* **Task directions**: Update the material from its start through the line containing "click(546, 547)" by replacing "Legend fieldset" with "Legend panel", leaving everything else as it stands, and give back only those lines.

* **Information shown**:
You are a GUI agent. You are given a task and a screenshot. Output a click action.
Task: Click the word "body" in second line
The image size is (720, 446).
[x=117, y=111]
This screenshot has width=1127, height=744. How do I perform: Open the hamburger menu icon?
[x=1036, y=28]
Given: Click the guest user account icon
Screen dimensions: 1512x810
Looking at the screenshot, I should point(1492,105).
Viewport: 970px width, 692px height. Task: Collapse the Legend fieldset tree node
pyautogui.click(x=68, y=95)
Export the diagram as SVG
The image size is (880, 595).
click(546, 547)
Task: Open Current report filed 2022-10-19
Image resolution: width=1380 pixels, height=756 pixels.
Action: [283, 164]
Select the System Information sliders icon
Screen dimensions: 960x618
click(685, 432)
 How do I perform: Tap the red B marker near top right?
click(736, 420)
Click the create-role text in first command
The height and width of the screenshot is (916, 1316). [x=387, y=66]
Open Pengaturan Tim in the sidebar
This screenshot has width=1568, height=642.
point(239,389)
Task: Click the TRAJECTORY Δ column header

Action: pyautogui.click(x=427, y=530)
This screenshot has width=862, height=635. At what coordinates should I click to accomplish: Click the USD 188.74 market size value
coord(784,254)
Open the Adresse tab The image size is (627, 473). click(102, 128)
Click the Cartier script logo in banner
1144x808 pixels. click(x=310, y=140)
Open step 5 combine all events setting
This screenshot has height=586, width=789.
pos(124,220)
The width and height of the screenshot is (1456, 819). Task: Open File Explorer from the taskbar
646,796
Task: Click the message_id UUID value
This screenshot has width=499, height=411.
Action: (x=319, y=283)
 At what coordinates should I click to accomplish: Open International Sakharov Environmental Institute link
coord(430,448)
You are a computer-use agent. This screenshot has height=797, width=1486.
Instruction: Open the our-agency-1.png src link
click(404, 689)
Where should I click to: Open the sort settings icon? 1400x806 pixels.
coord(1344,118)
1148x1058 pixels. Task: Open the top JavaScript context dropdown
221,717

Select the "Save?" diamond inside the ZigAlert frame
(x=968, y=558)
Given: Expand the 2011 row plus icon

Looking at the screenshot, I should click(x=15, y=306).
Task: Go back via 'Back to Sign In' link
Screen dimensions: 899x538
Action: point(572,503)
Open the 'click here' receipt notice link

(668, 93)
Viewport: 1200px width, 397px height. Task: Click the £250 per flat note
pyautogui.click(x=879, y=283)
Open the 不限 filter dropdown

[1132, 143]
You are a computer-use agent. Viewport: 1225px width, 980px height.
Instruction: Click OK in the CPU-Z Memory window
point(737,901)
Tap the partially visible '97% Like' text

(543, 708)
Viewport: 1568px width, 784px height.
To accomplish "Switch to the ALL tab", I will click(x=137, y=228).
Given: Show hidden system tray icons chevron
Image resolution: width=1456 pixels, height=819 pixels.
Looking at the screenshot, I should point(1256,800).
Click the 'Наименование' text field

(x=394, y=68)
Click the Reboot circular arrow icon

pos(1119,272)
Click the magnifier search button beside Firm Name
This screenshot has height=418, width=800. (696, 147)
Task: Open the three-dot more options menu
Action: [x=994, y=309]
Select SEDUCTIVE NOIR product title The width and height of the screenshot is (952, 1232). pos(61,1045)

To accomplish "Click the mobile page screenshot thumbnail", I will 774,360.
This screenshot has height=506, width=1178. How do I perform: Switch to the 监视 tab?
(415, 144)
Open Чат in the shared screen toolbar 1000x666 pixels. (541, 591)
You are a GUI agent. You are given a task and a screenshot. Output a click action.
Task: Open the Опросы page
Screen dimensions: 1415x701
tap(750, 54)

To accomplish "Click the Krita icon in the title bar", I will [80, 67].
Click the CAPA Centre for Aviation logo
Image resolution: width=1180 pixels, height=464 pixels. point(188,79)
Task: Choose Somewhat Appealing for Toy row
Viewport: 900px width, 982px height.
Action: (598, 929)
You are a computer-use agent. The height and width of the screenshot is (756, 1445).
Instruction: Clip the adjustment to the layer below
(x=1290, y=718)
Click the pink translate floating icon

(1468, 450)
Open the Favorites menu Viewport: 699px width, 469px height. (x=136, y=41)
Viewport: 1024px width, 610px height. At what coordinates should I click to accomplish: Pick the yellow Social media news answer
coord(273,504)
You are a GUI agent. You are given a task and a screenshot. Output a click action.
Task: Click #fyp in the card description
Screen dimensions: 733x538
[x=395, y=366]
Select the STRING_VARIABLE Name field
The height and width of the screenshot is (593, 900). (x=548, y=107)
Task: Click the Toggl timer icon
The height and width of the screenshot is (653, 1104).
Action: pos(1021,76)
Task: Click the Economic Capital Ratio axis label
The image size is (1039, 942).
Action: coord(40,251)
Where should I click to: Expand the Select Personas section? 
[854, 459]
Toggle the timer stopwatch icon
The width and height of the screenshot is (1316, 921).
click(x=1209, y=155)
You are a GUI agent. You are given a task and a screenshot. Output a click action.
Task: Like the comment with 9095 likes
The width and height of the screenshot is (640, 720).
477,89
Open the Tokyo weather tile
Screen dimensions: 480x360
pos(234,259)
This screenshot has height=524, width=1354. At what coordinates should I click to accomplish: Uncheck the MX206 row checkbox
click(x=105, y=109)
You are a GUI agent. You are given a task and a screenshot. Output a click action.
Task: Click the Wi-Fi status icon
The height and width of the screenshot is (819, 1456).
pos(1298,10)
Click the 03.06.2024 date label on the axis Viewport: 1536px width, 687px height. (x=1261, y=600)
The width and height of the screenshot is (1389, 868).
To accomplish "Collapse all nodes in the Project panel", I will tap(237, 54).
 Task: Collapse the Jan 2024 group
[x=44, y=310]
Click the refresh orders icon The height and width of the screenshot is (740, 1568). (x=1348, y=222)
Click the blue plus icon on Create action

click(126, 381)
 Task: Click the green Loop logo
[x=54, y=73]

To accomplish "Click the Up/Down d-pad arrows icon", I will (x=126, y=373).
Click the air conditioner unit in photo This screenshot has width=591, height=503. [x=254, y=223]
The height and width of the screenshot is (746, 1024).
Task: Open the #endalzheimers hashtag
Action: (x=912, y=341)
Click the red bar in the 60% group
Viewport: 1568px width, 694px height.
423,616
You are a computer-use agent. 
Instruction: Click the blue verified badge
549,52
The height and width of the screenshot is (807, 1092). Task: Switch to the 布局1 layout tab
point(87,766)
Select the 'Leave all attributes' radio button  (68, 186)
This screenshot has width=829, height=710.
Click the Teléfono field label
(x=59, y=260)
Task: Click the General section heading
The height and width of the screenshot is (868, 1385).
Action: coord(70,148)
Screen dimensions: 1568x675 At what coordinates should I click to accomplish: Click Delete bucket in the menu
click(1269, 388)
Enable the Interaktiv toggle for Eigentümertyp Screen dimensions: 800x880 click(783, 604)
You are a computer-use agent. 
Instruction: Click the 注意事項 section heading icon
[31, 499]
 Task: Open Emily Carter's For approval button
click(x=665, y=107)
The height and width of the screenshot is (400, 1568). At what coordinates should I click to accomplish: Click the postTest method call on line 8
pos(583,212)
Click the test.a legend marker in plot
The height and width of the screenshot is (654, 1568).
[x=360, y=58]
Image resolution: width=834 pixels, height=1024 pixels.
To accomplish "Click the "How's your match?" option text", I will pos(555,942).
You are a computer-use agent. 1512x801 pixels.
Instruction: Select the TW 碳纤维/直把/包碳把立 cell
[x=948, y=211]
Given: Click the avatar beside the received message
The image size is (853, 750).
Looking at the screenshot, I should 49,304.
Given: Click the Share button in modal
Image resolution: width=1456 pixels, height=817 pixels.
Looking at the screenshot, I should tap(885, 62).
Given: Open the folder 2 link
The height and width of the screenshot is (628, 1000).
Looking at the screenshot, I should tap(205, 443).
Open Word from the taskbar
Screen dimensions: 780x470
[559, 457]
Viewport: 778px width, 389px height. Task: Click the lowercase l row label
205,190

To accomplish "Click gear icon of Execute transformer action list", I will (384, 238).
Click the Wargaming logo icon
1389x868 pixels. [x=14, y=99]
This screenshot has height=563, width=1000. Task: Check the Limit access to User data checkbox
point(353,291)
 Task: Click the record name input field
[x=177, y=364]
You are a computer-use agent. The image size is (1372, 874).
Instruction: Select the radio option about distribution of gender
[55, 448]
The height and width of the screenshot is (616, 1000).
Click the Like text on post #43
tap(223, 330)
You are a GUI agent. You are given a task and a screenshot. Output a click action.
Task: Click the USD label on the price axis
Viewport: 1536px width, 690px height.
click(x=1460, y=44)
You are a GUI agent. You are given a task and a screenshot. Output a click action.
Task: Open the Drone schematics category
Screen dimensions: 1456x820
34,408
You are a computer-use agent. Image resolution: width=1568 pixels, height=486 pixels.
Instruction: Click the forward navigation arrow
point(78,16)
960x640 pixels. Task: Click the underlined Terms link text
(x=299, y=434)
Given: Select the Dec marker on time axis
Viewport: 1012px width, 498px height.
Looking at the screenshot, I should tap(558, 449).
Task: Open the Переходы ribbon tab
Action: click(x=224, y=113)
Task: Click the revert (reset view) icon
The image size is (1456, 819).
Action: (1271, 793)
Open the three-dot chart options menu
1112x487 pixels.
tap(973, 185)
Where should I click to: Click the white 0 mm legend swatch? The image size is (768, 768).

* **Result of this exercise**:
You are a GUI agent. You are given a task and a screenshot. Output a click action.
Task: Click the word "body" in second line
The image size is (720, 446).
[x=117, y=111]
This screenshot has width=1127, height=744. How do I perform: Open the hamburger menu icon?
[x=1036, y=28]
Given: Click the guest user account icon
Screen dimensions: 1512x810
Looking at the screenshot, I should point(1492,105).
Viewport: 970px width, 692px height. Task: Collapse the Legend panel tree node
pyautogui.click(x=68, y=95)
Export the diagram as SVG
The image size is (880, 595).
click(546, 547)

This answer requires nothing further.